A study of around 1,000 people in New Zealand suggests that young people who smoke cannabis for years risk a significant and irreversible reduction in their IQ.
According to the finding of the international team, those who started using cannabis below the age of 18, whose brains were still developing, suffered a drop in IQ.
The research might explain why people who use the drug often seem to under-achieve, said a UK expert.
Researchers have followed the lives of a group of people from Dunedin in New Zealand for more than 20 years. They were first evaluated when they were children, before any of them had started using cannabis, and were then re-interviewed repeatedly up to the age of 38.
Other factors were taken into account, including alcohol, tobacco dependency or other drug use, as well as the number of years spent in education.
Researchers discovered a decline in the IQ of the people who continually used cannabis, smoking it at least four times a week year after year through their teens, 20s and for some cases their 30s.
The more they smoked, the more they lost in IQ.
However the effect was only observed in people who started smoking cannabis in their teens. There was an average eight-point IQ decline in individuals who started using the drug as adolescents and carried on using it for years.
And stopping or reducing cannabis use did not fully restore the lost IQ.
“Persistent cannabis use over 20 years was associated with neuropsychological decline, and greater decline was evident for more persistent users,” said the researchers in an article in the US journal Proceedings of the National Academy of Sciences.
“Collectively, these findings are consistent with speculation that cannabis use in adolescence, when the brain is undergoing critical development, may have neurotoxic effects.”

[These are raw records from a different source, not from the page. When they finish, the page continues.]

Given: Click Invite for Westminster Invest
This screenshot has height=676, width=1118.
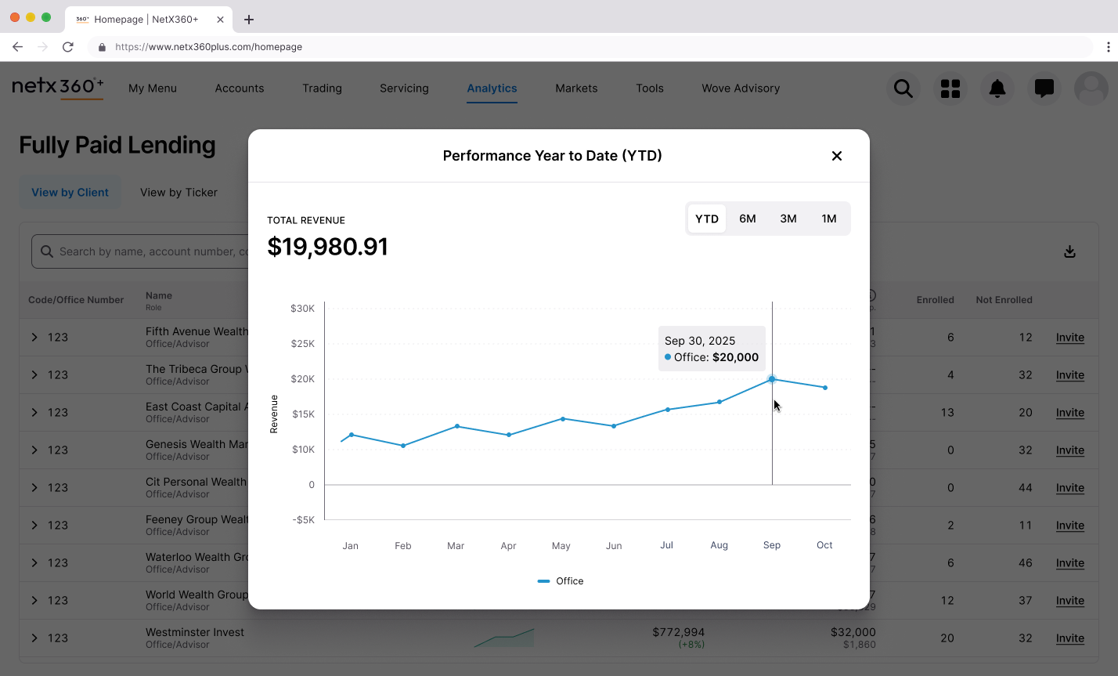Looking at the screenshot, I should tap(1069, 638).
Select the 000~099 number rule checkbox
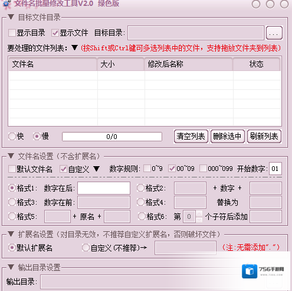 pyautogui.click(x=203, y=169)
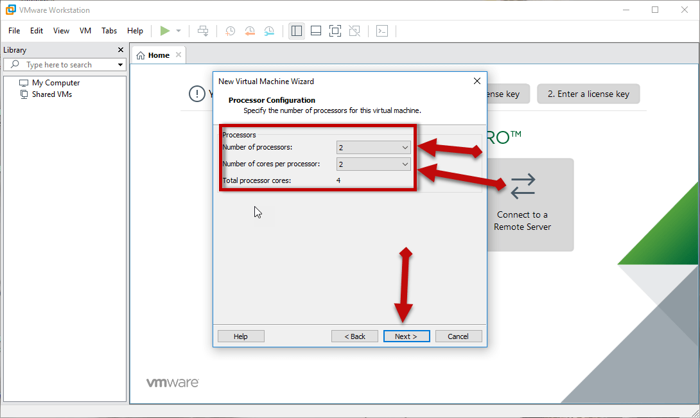The width and height of the screenshot is (700, 418).
Task: Click the Send Ctrl+Alt+Del toolbar icon
Action: coord(203,31)
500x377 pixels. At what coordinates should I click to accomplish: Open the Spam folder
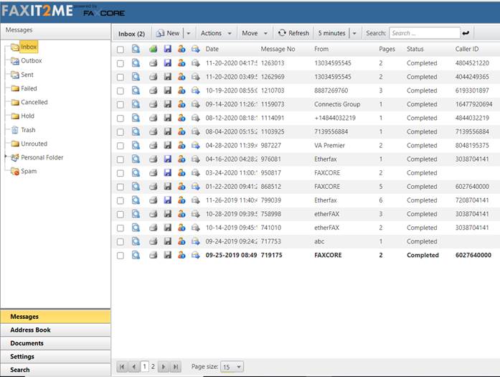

According to Prof Terrie Moffitt of King’s College London’s Institute of Psychiatry, who was a member of the team, this study could improve our understanding of the dangers of cannabis use.
“This work took an amazing scientific effort. We followed almost 1,000 participants, we tested their mental abilities as kids before they ever tried cannabis, and we tested them again 25 years later after some participants became chronic users.
“Participants were frank about their substance abuse habits because they trust our confidentiality guarantee, and 96% of the original participants stuck with the study from 1972 to today.
“It is such a special study that I’m fairly confident that cannabis is safe for over-18 brains, but risky for under-18 brains.”
Robin Murray, professor of psychiatric research also at the King’s College London Institute of Psychiatry, was not involved in the study, which he described as an impressive piece of research.
“The Dunedin sample is probably the most intensively studied cohort in the world and therefore the data are very good.
“Although one should never be convinced by a single study, I take the findings very seriously.
“There are a lot of clinical and educational anecdotal reports that cannabis users tend to be less successful in their educational achievement, marriages and occupations.
However Prof Val Curran, from the British Association for Psychopharmacology and University College London, said: “What it shows is if you are a really heavy stoner there are going to be consequences, which I think most people would accept.
“This is not occasional or recreation use.”
She added that depression could be another explanation which could result in lower IQ and cannabis use.
“In a significant minority of people who are vulnerable the drug can act as a trigger to illnesses like schizophrenia which may last a lifetime”, said Marjorie Wallace, chief executive of the mental health charity SANE.
Although since the mid 1990s illicit drug use by young people has been decreasing, official statistics show that the rate of decline in cannabis use has been slow throughout most of the last decade.